===== Records for the exercise =====

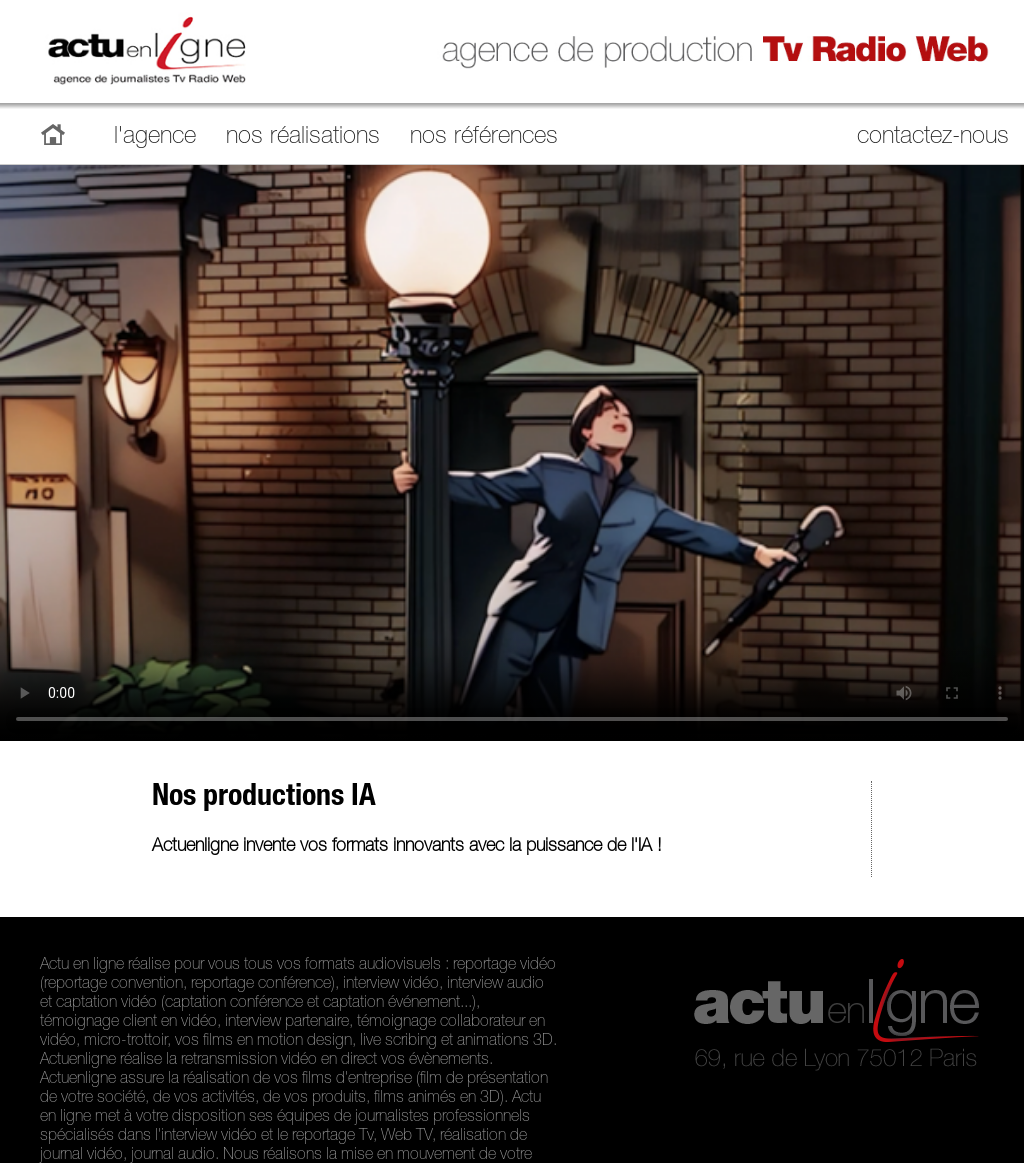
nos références (484, 138)
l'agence (155, 138)
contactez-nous (933, 138)
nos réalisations (303, 138)
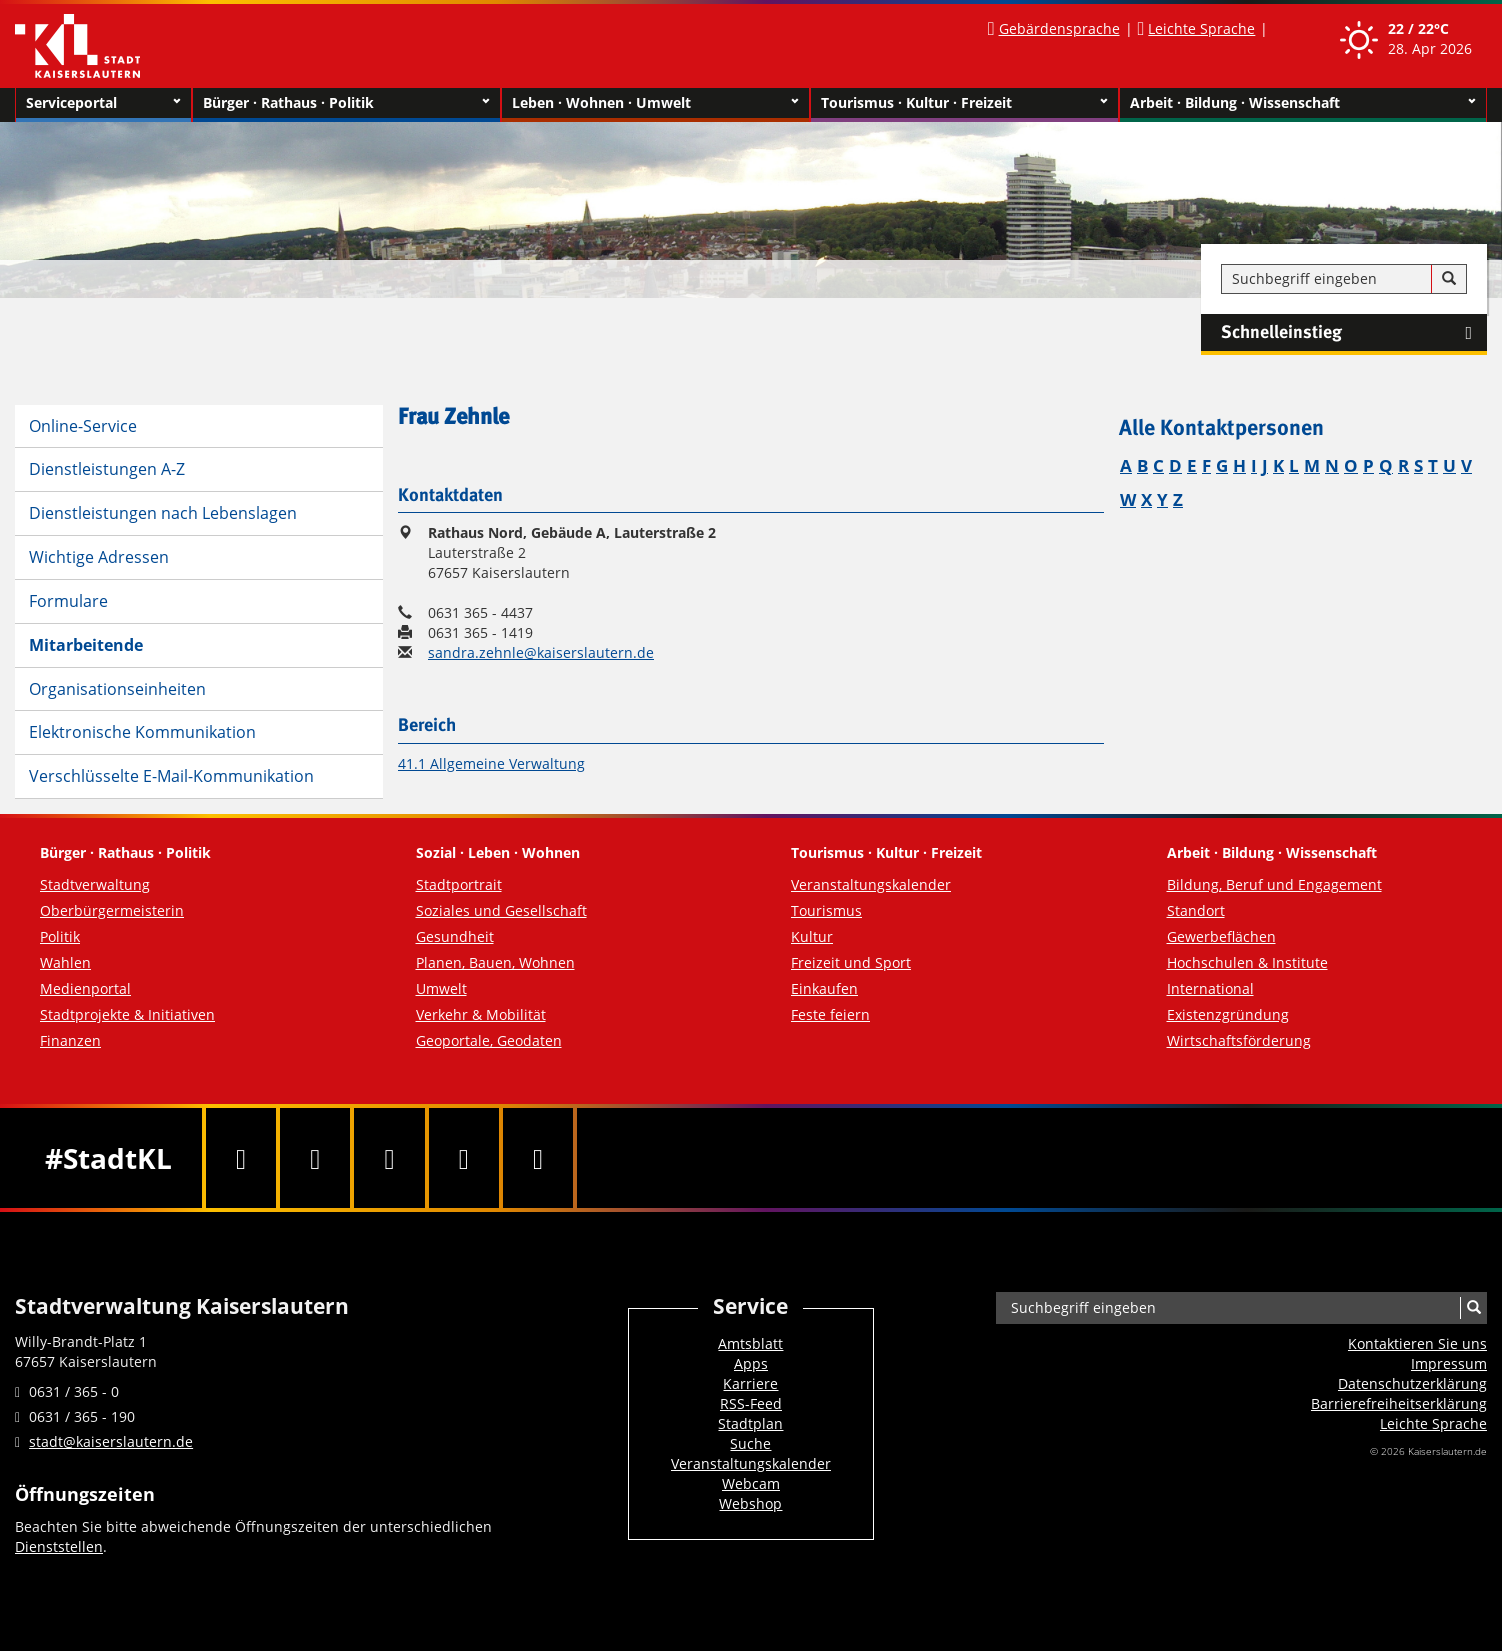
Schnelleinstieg (1354, 333)
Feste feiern (830, 1014)
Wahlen (65, 962)
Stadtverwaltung (95, 884)
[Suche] (1449, 279)
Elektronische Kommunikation (142, 732)
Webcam (751, 1483)
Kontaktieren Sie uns (1417, 1343)
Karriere (750, 1383)
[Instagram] (464, 1158)
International (1210, 988)
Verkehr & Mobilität (481, 1014)
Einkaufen (824, 988)
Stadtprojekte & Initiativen (127, 1014)
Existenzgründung (1228, 1014)
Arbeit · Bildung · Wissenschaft (1303, 103)
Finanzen (70, 1040)
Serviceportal (103, 103)
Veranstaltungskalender (871, 884)
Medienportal (85, 988)
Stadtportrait (459, 884)
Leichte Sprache (1201, 28)
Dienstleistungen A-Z (107, 469)
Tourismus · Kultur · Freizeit (964, 103)
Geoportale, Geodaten (489, 1040)
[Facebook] (241, 1158)
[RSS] (538, 1158)
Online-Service (83, 426)
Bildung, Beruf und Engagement (1274, 884)
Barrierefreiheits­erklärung (1399, 1403)
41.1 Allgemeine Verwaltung (491, 763)
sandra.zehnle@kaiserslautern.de (541, 652)
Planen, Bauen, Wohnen (495, 962)
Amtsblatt (750, 1343)
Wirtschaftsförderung (1239, 1040)
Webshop (750, 1503)
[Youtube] (389, 1158)
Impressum (1449, 1363)
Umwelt (441, 988)
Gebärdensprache (1059, 28)
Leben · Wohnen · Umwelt (655, 103)
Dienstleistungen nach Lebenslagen (163, 513)
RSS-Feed (751, 1403)
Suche (750, 1443)
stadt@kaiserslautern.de (111, 1441)
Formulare (68, 601)
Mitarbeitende (86, 645)
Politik (60, 936)
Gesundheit (455, 936)
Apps (751, 1363)
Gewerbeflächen (1221, 936)
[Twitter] (315, 1158)
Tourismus (826, 910)
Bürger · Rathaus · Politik (346, 103)
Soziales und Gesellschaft (501, 910)
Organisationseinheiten (117, 689)
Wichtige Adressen (99, 557)
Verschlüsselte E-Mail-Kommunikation (171, 776)
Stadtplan (750, 1423)
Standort (1196, 910)
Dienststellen (59, 1546)
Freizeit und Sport (851, 962)
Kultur (812, 936)
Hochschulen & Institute (1247, 962)
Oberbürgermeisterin (112, 910)
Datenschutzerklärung (1412, 1383)
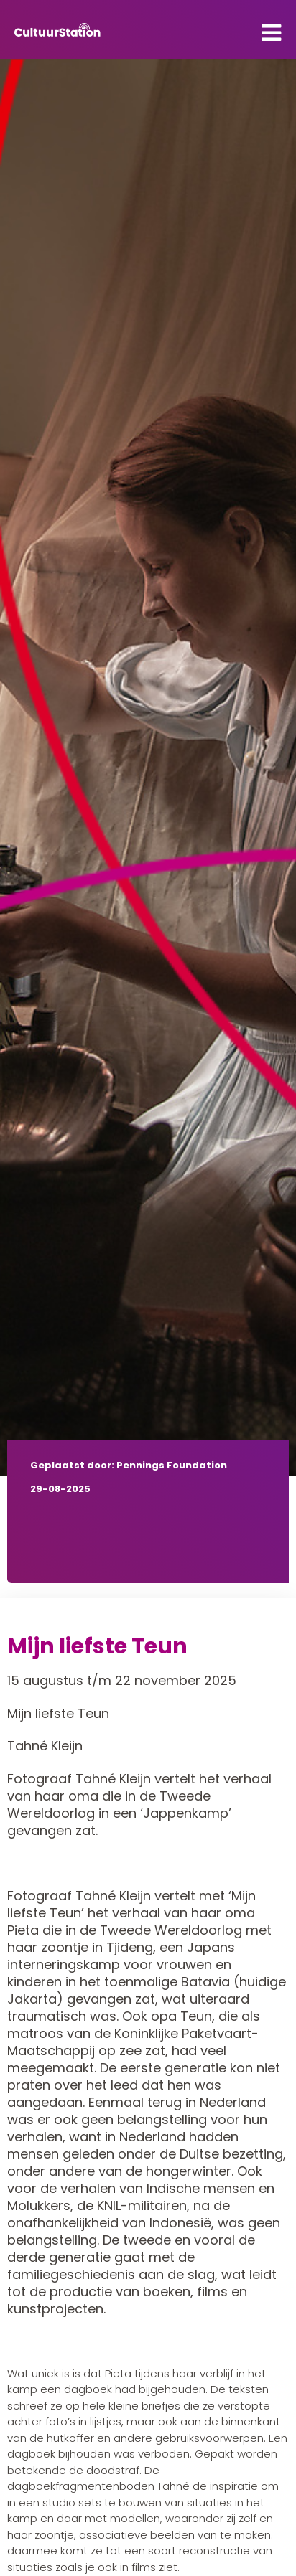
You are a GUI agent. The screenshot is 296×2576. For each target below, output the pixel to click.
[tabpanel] (148, 767)
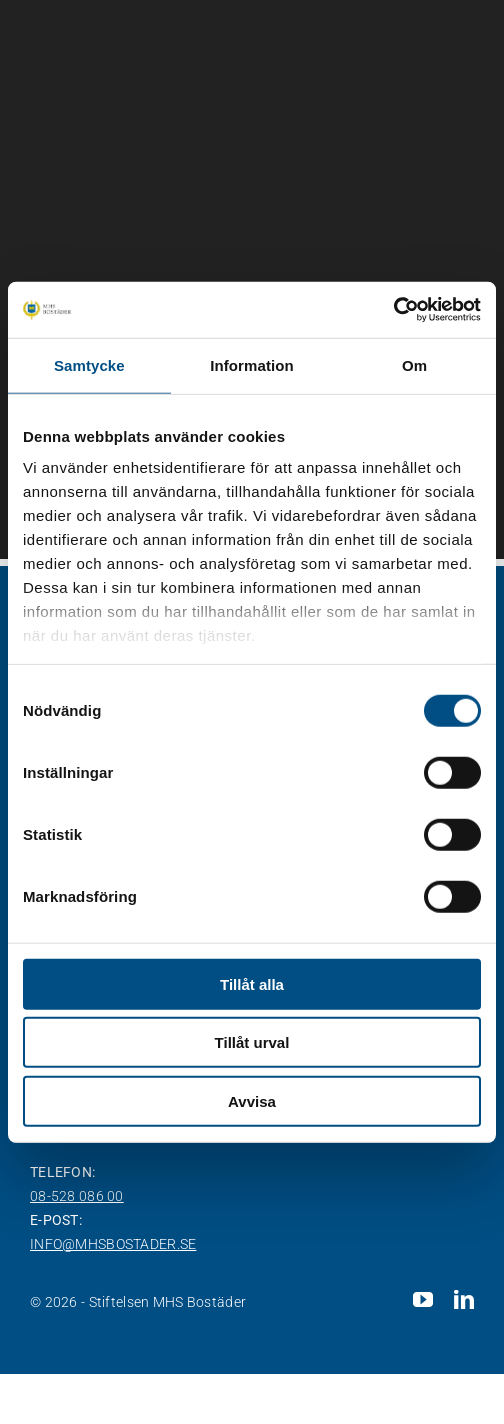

=====

▶ _Problem to work on_: Reproduce the material word for word, starting at the beginning and ending with the line that contains "Tourismus · Kultur · Freizeit (964, 103)", both ends included. Leave the pictures out of your copy.

▶ _Finished answer_:
nos références (484, 138)
l'agence (155, 138)
contactez-nous (933, 138)
nos réalisations (303, 138)
Schnelleinstieg (1354, 333)
Feste feiern (830, 1014)
Wahlen (65, 962)
Stadtverwaltung (95, 884)
[Suche] (1449, 279)
Elektronische Kommunikation (142, 732)
Webcam (751, 1483)
Kontaktieren Sie uns (1417, 1343)
Karriere (750, 1383)
[Instagram] (464, 1158)
International (1210, 988)
Verkehr & Mobilität (481, 1014)
Einkaufen (824, 988)
Stadtprojekte & Initiativen (127, 1014)
Existenzgründung (1228, 1014)
Arbeit · Bildung · Wissenschaft (1303, 103)
Finanzen (70, 1040)
Serviceportal (103, 103)
Veranstaltungskalender (871, 884)
Medienportal (85, 988)
Stadtportrait (459, 884)
Leichte Sprache (1201, 28)
Dienstleistungen A-Z (107, 469)
Tourismus · Kultur · Freizeit (964, 103)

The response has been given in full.